Whether other, darker forces were brought to bear—and if they were, whether Sinatra knew anything about it—are questions that will forever remain unresolved. The answers are tied up in Frank’s relationship to the Mob, and mobsters, in 1943 and for the rest of his life: a teasing, conflicted, flirtatious dance on both sides.
Jerry Lewis had another version of the Dorsey-Sinatra brouhaha. He asserted that, based on the Mafia’s early adoration for Sinatra, a summit consisting of Frank Costello, Albert Anastasia, Willie Moretti, and the Murder Inc. hit man Frankie Carbo got together and went to Dorsey to make him that offer he couldn’t refuse. “
Frank told me years later—laughing—how that talk went,” Lewis remembered. “Carbo said, ‘Mr. Dorsey, could you play your trombone if it had a dent in it? Could you play it if you didn’t have the slide?’ It was all just like that, and Dorsey got the idea.”
One kernel of truth in this account would seem to be the participation of Sinatra’s Hasbrouck Heights neighbor Willie Moretti, a.k.a. Willie Moore, the boss of North Jersey. Moretti was short, plump, bald, wisecracking, gregarious—and, as his job demanded, dangerous. He had his fingers in many pies, paid close attention to such profit centers as the Meadowbrook in Cedar Grove, the Riviera in Fort Lee, and the Rustic Cabin, and apparently took quite a shine to Sinatra. Still, whether that makes Moretti (who was about as different from the noble Don Corleone as it was possible to be) Sinatra’s godfather, and whether Moretti interceded personally with Dorsey (who was, after all, a North Jersey resident himself), is another question.

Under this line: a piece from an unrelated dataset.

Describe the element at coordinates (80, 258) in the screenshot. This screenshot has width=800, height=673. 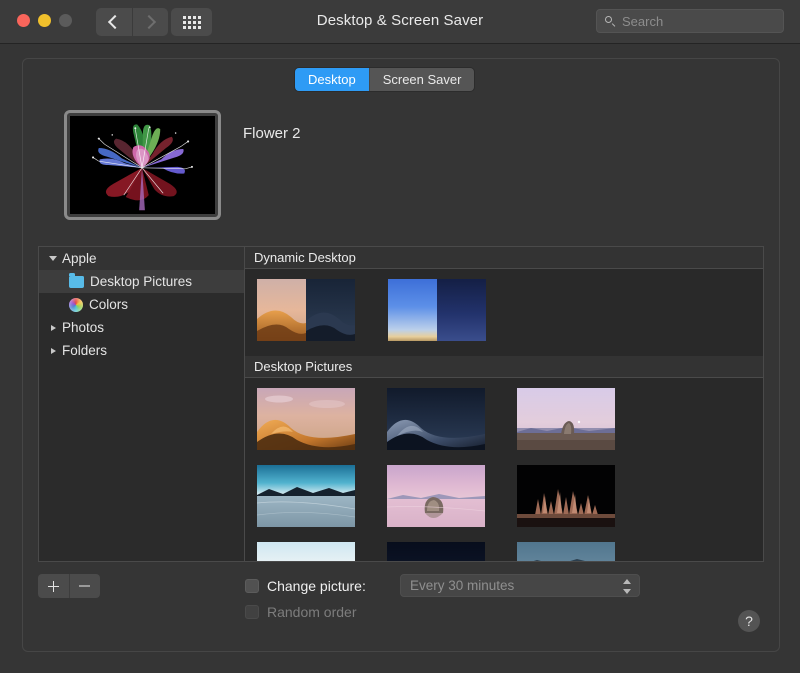
I see `sidebar-item-label: Apple` at that location.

Peter J. Levinson, in his Dorsey biography, tells us that the “
Bergen
Record
entertainment editor and syndicated writer Dan Lewis, [who] knew Moretti personally … once asked [the gangster] if there was any truth to these reports. Moretti smiled and, in a rare departure from
omertà
, answered, ‘Well, Dan, let’s just say we took very good care of Sinatra.’ ”

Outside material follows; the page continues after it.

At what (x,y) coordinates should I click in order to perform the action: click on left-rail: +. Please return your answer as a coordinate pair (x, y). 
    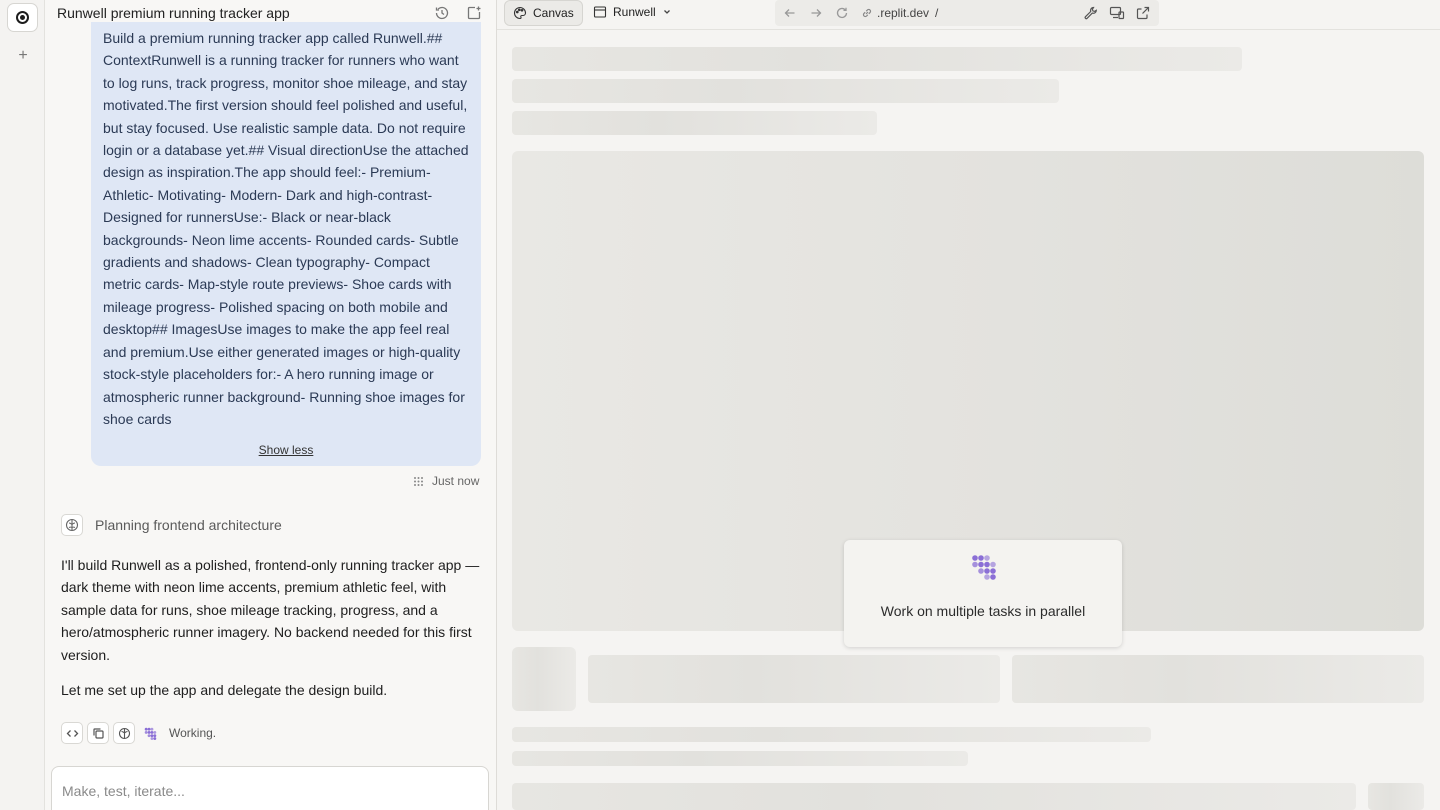
    Looking at the image, I should click on (22, 405).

In fact, Moretti had a reputation for making frequent departures from
omertà
. He was an infamous blowhard whose garrulity—perhaps abetted by an advanced case of syphilis—would eventually lead to his elimination.
To complicate matters further, Dorsey’s daughter, Levinson writes, “
vividly remembers her father telling her about getting a threatening telephone call at dinnertime early in the Sinatra-Dorsey contretemps. The anonymous caller implied ominous consequences if Dorsey didn’t ‘cooperate’ by letting Sinatra out of his contract. He was reminding Dorsey that he had two children, and that he wouldn’t want anything to happen to them. That’s when Dorsey responded by putting up barbed wire atop the wall surrounding [his house], installed sweeping searchlights that bathed the property on a nightly basis, and constructed an elaborate electric fence at the entrance to the property.”

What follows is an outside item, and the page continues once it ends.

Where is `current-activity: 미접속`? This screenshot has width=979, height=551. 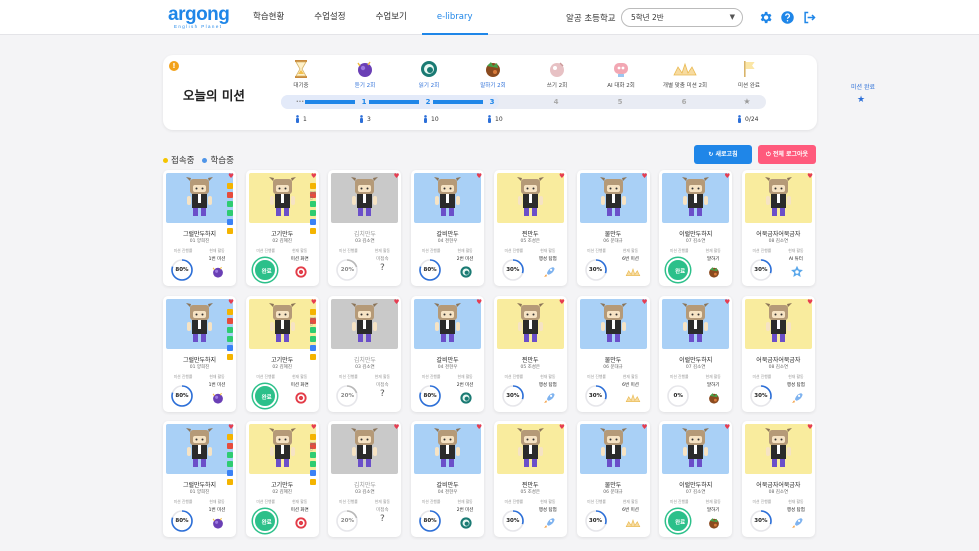
current-activity: 미접속 is located at coordinates (382, 260).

There is yet another story, told by an old Hoboken pal of Sinatra’s, one Joey D’Orazio, that possesses a seriocomic ring of truth. D’Orazio asserted that Hank Sanicola sent two rough customers, “
not real underworld characters but just some frightening fellows that he and Sinatra both knew,” to threaten Dorsey if he didn’t release the singer from the contract. Sanicola claimed that in order to protect Sinatra should things go wrong, he never told him about the two thugs.
But, according to D’Orazio, when the two threatened to break Dorsey’s arms if he didn’t sign legal papers to let the singer go, the bandleader “laughed in their faces … [saying] ‘Oh, yeah, look how scared I am. Tell Frank … I said, “Go to hell for sending his goons to beat me up.” ’ ”
Dorsey then told the men, “I’ll sign the goddamn papers, that’s how sick I am of Frank Sinatra, the no good bum. The hell with him.”
“
It wasn’t much of an intimidation,” D’Orazio said. “In fact, one of the guys was so excited about meeting Tommy Dorsey, he had to be talked out of going back and asking the guy for his autograph after they left his office.”